La presenza del pomodoro nella ricetta mi fa propendere, istintivamente, per un abbinamento di tipo “cromatico”, con un rosso di media struttura, di buon equilibrio e buona persistenza gustativa. Penso ad un blend di nero d'Avola e merlot oppure ad un Cerasuolo di Vittoria di medio corpo ma anche ad un Etna rosso non troppo giovane (per non cozzare troppo con la tendenza acida del pomodoro). Per il resto, che dire… Ogni volta che ho modo di apprezzare piatti come questo, definiti “poveri” o “popolari”, sorrido pensando a quel che si sono persi i nostri cari “gattopardi”…
Sarde a beccafico
Di Carmelo Corona
Tempo di preparazione: 15 minuti
Tempo di cottura: 30 minuti
Ingredienti per 4 persone
- 1 kg di sarde
- 150 g di pangrattato
- 50 g di pecorino grattugiato
- 1 cucchiaio di capperi
- 5 dl di salsa di pomodoro
- 2 spicchi d’aglio
- un mazzetto di prezzemolo
- 3 uova
- olio extra vergine di oliva
- sale e pepe
Preparazione
Aprite le sarde a libro, dopo aver eliminato testa, lisca e coda; lavatele con cura e cospargetele con un po’ di sale.
Amalgamate il pangrattato con il pecorino, aggiungete un trito di aglio, capperi e prezzemolo, una presa di sale ed una spolverata di pepe.

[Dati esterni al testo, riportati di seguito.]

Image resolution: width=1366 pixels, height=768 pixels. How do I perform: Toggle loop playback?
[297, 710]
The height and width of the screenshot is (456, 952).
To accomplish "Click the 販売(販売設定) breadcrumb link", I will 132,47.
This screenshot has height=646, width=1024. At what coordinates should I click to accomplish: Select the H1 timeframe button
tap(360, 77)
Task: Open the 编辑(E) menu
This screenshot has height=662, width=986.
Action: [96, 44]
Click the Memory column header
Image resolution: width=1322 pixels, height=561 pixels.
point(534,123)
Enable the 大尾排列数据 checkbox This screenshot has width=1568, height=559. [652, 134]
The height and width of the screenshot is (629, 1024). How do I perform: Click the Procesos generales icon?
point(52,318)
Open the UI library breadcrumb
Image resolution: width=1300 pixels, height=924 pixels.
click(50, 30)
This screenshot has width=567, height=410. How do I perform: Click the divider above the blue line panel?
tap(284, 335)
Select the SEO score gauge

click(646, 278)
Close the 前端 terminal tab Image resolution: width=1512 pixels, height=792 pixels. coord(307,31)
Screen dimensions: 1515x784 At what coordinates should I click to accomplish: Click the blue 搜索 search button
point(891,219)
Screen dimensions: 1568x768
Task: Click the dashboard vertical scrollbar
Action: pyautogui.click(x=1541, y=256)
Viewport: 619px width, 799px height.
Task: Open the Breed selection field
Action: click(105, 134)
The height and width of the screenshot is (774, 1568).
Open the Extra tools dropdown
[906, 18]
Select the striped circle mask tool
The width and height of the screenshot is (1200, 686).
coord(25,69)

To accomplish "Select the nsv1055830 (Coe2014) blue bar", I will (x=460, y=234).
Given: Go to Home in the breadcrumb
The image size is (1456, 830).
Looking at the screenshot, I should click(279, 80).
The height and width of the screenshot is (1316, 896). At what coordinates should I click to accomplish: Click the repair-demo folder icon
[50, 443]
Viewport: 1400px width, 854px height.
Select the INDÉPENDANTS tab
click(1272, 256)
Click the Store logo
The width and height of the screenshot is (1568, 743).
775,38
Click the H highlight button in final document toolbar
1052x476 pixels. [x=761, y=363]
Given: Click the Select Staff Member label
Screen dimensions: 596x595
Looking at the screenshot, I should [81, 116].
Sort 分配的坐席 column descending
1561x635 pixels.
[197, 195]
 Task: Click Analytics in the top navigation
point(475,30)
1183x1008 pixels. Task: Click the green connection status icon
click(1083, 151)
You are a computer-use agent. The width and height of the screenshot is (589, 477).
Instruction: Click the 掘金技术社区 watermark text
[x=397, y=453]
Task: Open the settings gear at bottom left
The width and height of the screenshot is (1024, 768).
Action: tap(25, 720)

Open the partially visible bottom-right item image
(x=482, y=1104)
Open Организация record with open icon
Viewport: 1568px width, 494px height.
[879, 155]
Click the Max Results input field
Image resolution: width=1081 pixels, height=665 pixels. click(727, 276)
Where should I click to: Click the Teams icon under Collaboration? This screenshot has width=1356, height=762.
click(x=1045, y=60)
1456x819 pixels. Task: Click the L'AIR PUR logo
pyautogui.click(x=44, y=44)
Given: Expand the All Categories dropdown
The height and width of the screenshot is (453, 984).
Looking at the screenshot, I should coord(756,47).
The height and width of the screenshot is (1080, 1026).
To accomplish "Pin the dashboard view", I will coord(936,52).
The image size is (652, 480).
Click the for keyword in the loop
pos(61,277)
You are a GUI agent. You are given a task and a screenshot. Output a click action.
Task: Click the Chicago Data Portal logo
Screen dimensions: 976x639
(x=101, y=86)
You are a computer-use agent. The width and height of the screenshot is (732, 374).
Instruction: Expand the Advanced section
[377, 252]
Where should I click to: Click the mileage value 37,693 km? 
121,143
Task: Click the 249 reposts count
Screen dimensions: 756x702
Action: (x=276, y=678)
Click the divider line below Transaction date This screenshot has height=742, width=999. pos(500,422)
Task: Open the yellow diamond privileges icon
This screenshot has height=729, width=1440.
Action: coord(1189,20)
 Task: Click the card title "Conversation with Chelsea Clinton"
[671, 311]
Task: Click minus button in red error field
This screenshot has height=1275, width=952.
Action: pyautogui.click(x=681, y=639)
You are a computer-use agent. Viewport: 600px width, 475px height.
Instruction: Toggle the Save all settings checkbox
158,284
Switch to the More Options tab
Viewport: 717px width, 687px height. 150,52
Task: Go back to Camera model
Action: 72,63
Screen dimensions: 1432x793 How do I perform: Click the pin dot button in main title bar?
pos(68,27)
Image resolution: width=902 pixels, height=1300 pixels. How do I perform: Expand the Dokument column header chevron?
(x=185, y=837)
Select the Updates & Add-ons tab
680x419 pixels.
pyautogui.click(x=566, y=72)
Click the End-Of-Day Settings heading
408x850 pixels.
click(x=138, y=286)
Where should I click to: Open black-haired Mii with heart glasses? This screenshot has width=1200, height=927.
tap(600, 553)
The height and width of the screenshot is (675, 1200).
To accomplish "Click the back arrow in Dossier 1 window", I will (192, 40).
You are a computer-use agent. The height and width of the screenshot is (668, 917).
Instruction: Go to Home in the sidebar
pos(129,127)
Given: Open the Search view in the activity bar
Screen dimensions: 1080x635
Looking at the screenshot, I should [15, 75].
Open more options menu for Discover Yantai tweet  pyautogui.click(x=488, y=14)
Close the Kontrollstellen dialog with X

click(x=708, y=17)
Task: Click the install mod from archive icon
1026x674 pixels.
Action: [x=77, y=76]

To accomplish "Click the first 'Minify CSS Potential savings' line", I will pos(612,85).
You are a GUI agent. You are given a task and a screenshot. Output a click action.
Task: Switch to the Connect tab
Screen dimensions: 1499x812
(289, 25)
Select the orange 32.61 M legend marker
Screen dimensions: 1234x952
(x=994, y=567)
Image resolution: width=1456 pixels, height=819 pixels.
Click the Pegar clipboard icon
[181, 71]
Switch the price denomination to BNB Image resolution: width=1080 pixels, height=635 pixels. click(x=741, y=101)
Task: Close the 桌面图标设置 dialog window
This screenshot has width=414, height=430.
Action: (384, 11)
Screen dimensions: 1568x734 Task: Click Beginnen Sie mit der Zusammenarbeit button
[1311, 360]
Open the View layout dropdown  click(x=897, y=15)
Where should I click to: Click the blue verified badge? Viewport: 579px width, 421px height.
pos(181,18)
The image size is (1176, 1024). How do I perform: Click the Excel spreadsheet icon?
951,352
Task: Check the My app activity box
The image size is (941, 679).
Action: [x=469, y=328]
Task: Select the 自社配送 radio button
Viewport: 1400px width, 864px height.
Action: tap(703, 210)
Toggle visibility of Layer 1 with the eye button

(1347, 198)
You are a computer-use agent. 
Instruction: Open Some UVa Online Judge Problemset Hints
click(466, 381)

Completate con un uovo battuto e lavorate il composto fino a renderlo omogeneo. Distribuitelo poi sulla parte interna di metà delle sarde.
Coprite con i pesci rimasti e praticate una leggera pressione in modo da far aderire bene le sarde alla farcia.
Friggetele in abbondante olio caldo.
Una volta dorate, sgocciolatele e proseguite la cottura nel sugo di pomodoro per 10-15 minuti.
Lasciate riposare
Superlative calde o fredde (de gustibus….).